US panel urges repeal of 1930s-era antitrust law

04 Apr, 2007

A 1930s-era antitrust law designed to protect small retailers should be repealed, a government-appointed panel of US antitrust experts recommended on Tuesday. The commission, which has been meeting and deliberating for three years, said lawmakers should put an end to the Robinson-Patman Act, which requires suppliers to sell to all retailers at the same price.
Critics says the act works against the interests of consumers by discouraging legitimate discounting. "The act has really outlived its usefulness and is better put to rest," said Jonathan Jacobson, an antitrust lawyer with the firm Wilson Sonsini Goodrich & Rosati and a member of the commission.
Repeal of the Robinson-Patman Act was the biggest change recommended by the commission, which was tasked with a review of the Sherman Act and other US antitrust laws to see if they were in line with the modern economy.

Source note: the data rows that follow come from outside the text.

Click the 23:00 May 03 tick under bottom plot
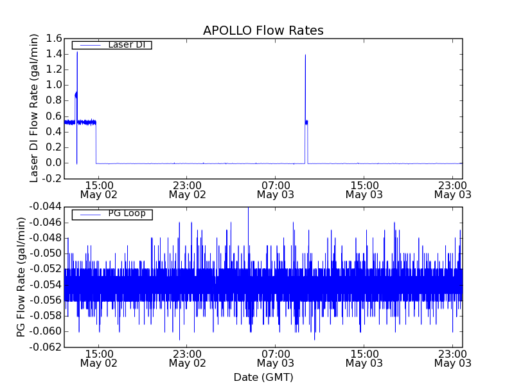tap(452, 358)
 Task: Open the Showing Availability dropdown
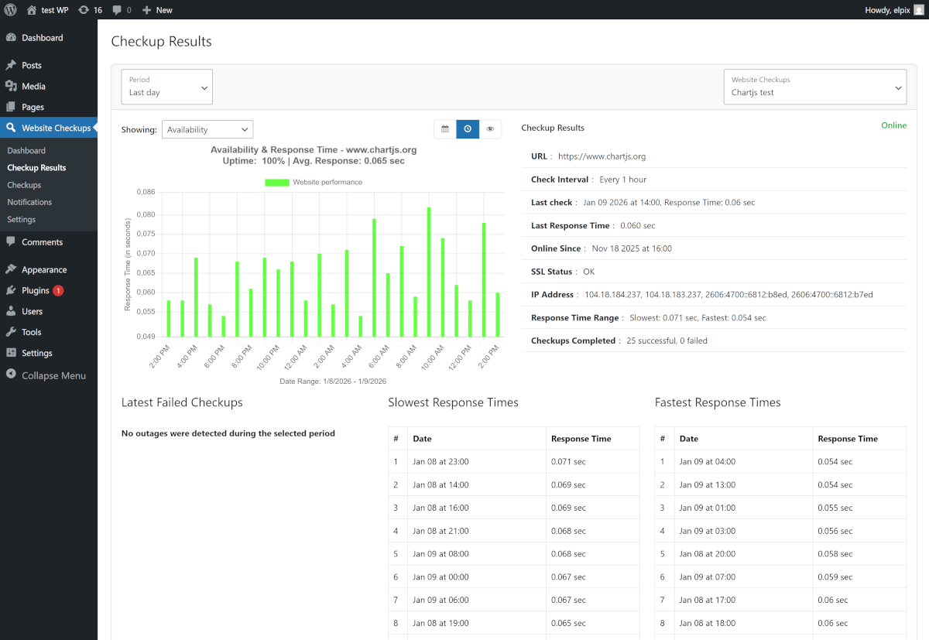click(207, 130)
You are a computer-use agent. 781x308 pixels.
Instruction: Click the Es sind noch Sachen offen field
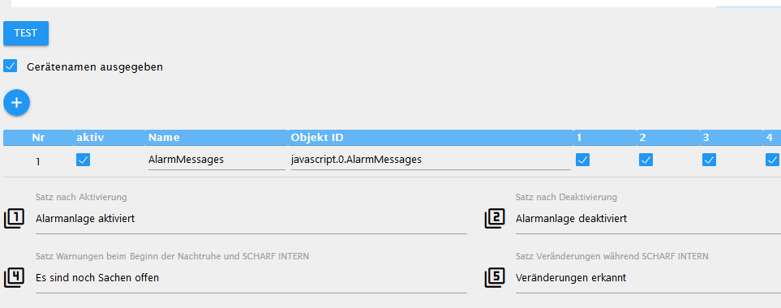point(251,278)
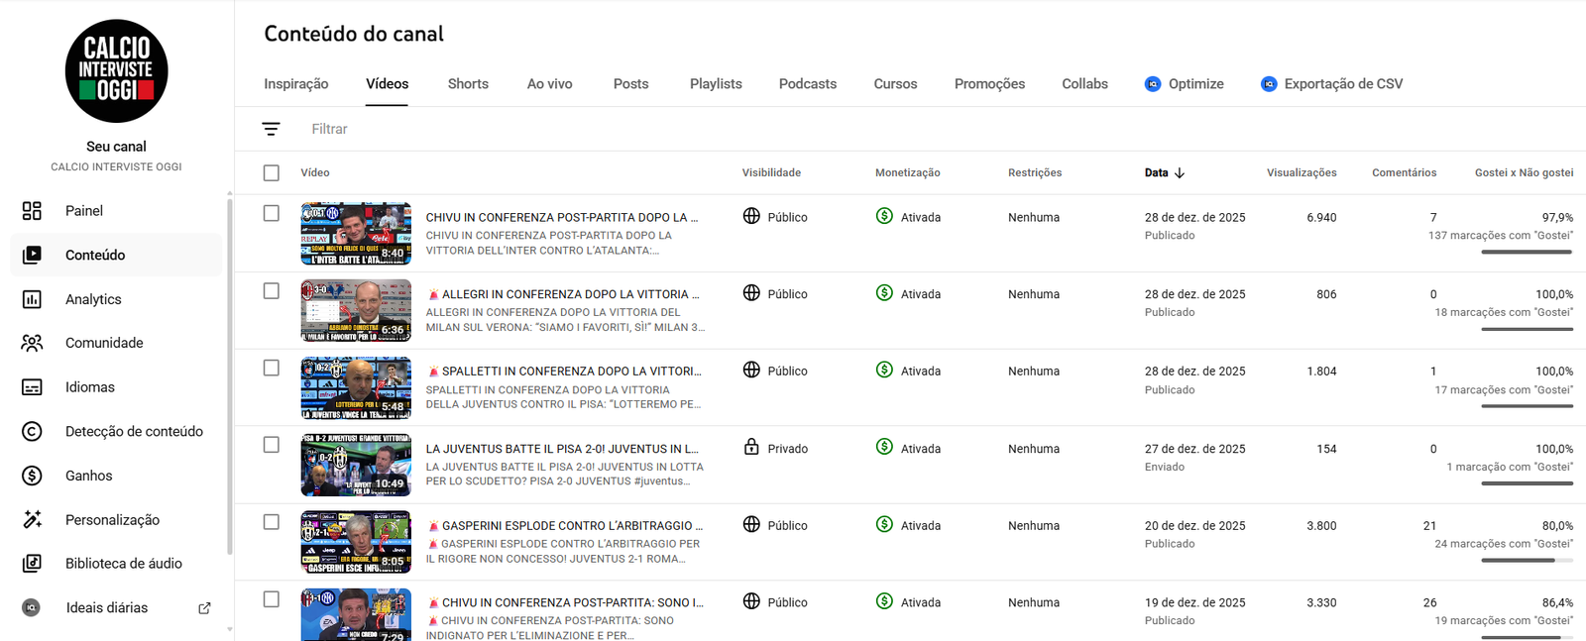This screenshot has width=1586, height=641.
Task: Click Exportação de CSV button
Action: pyautogui.click(x=1331, y=84)
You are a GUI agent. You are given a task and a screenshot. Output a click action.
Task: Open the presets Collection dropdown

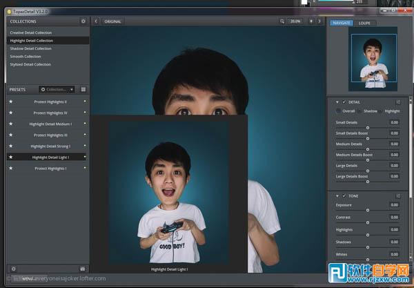coord(57,89)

Overall, the commission concluded that the antitrust laws are fundamentally sound and flexible enough to deal with relatively new industries such as computer software.
It said "differential treatment is unnecessary, whether in the form of immunities, exemptions, or special industry-specific standards." The experts also backed away from a proposal voiced by some antitrust scholars in recent years that Congress should rescind provisions in the antitrust laws that give state prosecutors added enforcement authority.
The Department of Justice's Antitrust Division said it was reviewing all of the commission's recommendations. The division, in a statement, commended the commission for its main conclusions that the core antitrust laws are sound and appropriately safeguard the competitiveness of the US economy.
When it came to the Robinson-Patman Act, however, the commission recommended repeal. Congress passed the act in 1936 with the idea of levelling the playing field between small businesses and chain discount stores.
Enforcement of the act has been in decline since the 1990s as the statute has come under increasing criticism from economists. Critics say the act actually hurts small businesses because some suppliers choose to avoid selling to them altogether to avoid running afoul of the law. "It makes price competition more difficult and complicated," Jacobson said.
In addition, the commission recommended that Congress pass a law allowing "indirect" purchasers of a product to seek price-fixing damages in federal court.
Customers who believe they overpaid for a product at retail because of price-fixing are barred from seeking damages in federal court because of a 1977 Supreme Court ruling that held only "direct" purchasers have standing to sue.
The two-tier system distinguishes direct purchasers, say computer makers buying processor chips, from indirect purchasers, such as buyers of computers containing the chips.
In the wake of the 1977 ruling, dozens of states have passed different statutes allowing indirect purchasers to sue for damages in price fixing cases, sometimes leading to multiple, conflicting damage awards.
"Right now the situation is such that the uninjured recover and the injured don't in many cases," said Deborah Garza, who chairs the commission and is partner at Fried, Frank, Harris, Shriver & Jacobson LLP's Washington office.
The commission also recommended that the two agencies that share responsibility for reviewing mergers - the Justice Department and Federal Trade Commission - act more quickly to decide which agency will review a particular deal.
Further, the commission suggested that the two agencies study and report to Congress on the possibility of developing a centralised international pre-merger notification system. "This is one of the recommendations we got from the business constituency," Garza said in a telephone briefing. "They thought they would prefer the one-stop shop."